■ MATERIAL FOR THE TASK
* START *

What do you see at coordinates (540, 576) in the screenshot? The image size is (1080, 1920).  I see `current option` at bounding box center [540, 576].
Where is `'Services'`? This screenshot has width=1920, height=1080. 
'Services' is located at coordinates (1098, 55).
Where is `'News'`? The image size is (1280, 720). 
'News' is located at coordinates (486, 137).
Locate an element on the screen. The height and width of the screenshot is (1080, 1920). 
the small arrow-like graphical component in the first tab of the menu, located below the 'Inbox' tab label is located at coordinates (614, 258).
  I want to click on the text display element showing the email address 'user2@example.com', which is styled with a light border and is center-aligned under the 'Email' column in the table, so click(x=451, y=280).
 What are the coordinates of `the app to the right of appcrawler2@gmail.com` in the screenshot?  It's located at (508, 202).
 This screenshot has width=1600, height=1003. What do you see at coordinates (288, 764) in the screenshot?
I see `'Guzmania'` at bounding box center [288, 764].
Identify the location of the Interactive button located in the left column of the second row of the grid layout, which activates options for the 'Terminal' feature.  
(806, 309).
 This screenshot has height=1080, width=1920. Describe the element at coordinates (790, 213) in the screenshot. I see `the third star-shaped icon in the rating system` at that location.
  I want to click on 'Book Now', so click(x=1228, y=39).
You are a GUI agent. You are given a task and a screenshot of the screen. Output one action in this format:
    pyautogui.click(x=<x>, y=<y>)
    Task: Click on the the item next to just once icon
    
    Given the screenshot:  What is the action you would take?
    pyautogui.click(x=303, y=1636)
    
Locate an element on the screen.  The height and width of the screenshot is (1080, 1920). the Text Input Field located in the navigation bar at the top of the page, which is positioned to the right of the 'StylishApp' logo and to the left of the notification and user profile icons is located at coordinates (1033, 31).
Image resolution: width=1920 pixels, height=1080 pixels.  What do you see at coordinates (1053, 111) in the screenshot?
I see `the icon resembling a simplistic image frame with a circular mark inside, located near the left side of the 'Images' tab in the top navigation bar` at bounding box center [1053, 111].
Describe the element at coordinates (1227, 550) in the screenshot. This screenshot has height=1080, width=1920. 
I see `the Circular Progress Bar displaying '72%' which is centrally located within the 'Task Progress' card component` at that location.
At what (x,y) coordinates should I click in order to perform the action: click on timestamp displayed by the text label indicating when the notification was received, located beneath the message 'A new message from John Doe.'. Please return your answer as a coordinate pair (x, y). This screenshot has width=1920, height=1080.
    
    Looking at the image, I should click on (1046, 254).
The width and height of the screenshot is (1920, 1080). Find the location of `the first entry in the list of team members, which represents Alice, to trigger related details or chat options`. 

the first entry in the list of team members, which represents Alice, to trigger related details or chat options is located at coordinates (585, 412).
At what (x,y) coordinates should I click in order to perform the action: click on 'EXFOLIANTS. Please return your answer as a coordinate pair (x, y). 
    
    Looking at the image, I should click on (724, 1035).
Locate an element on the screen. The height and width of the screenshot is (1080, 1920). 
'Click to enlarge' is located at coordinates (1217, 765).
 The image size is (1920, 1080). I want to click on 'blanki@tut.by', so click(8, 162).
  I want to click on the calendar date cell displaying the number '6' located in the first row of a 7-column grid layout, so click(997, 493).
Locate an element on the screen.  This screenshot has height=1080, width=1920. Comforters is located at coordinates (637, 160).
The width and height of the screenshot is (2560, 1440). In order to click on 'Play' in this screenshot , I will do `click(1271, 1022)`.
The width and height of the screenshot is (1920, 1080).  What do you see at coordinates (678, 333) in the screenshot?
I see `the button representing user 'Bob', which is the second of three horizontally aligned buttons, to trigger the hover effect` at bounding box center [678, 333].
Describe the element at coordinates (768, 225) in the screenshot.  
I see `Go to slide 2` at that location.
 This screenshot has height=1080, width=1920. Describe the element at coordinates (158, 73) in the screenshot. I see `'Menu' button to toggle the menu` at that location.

* END *

■ TASK TO CARRY OUT
Copy all of the rows above word for word, without changing anything.

■ FULL RESPONSE
What do you see at coordinates (540, 576) in the screenshot? The image size is (1080, 1920).  I see `current option` at bounding box center [540, 576].
Where is `'Services'`? This screenshot has width=1920, height=1080. 
'Services' is located at coordinates (1098, 55).
Where is `'News'`? The image size is (1280, 720). 
'News' is located at coordinates (486, 137).
Locate an element on the screen. The height and width of the screenshot is (1080, 1920). 
the small arrow-like graphical component in the first tab of the menu, located below the 'Inbox' tab label is located at coordinates (614, 258).
  I want to click on the text display element showing the email address 'user2@example.com', which is styled with a light border and is center-aligned under the 'Email' column in the table, so click(x=451, y=280).
 What are the coordinates of `the app to the right of appcrawler2@gmail.com` in the screenshot?  It's located at (508, 202).
 This screenshot has width=1600, height=1003. What do you see at coordinates (288, 764) in the screenshot?
I see `'Guzmania'` at bounding box center [288, 764].
Identify the location of the Interactive button located in the left column of the second row of the grid layout, which activates options for the 'Terminal' feature.  
(806, 309).
 This screenshot has height=1080, width=1920. Describe the element at coordinates (790, 213) in the screenshot. I see `the third star-shaped icon in the rating system` at that location.
  I want to click on 'Book Now', so click(x=1228, y=39).
You are a GUI agent. You are given a task and a screenshot of the screen. Output one action in this format:
    pyautogui.click(x=<x>, y=<y>)
    Task: Click on the the item next to just once icon
    
    Given the screenshot:  What is the action you would take?
    pyautogui.click(x=303, y=1636)
    
Locate an element on the screen.  The height and width of the screenshot is (1080, 1920). the Text Input Field located in the navigation bar at the top of the page, which is positioned to the right of the 'StylishApp' logo and to the left of the notification and user profile icons is located at coordinates (1033, 31).
Image resolution: width=1920 pixels, height=1080 pixels.  What do you see at coordinates (1053, 111) in the screenshot?
I see `the icon resembling a simplistic image frame with a circular mark inside, located near the left side of the 'Images' tab in the top navigation bar` at bounding box center [1053, 111].
Describe the element at coordinates (1227, 550) in the screenshot. This screenshot has height=1080, width=1920. 
I see `the Circular Progress Bar displaying '72%' which is centrally located within the 'Task Progress' card component` at that location.
At what (x,y) coordinates should I click in order to perform the action: click on timestamp displayed by the text label indicating when the notification was received, located beneath the message 'A new message from John Doe.'. Please return your answer as a coordinate pair (x, y). This screenshot has width=1920, height=1080.
    
    Looking at the image, I should click on (1046, 254).
The width and height of the screenshot is (1920, 1080). Find the location of `the first entry in the list of team members, which represents Alice, to trigger related details or chat options`. 

the first entry in the list of team members, which represents Alice, to trigger related details or chat options is located at coordinates (585, 412).
At what (x,y) coordinates should I click in order to perform the action: click on 'EXFOLIANTS. Please return your answer as a coordinate pair (x, y). 
    
    Looking at the image, I should click on (724, 1035).
Locate an element on the screen. The height and width of the screenshot is (1080, 1920). 
'Click to enlarge' is located at coordinates (1217, 765).
 The image size is (1920, 1080). I want to click on 'blanki@tut.by', so click(8, 162).
  I want to click on the calendar date cell displaying the number '6' located in the first row of a 7-column grid layout, so click(997, 493).
Locate an element on the screen.  This screenshot has height=1080, width=1920. Comforters is located at coordinates (637, 160).
The width and height of the screenshot is (2560, 1440). In order to click on 'Play' in this screenshot , I will do `click(1271, 1022)`.
The width and height of the screenshot is (1920, 1080).  What do you see at coordinates (678, 333) in the screenshot?
I see `the button representing user 'Bob', which is the second of three horizontally aligned buttons, to trigger the hover effect` at bounding box center [678, 333].
Describe the element at coordinates (768, 225) in the screenshot.  
I see `Go to slide 2` at that location.
 This screenshot has height=1080, width=1920. Describe the element at coordinates (158, 73) in the screenshot. I see `'Menu' button to toggle the menu` at that location.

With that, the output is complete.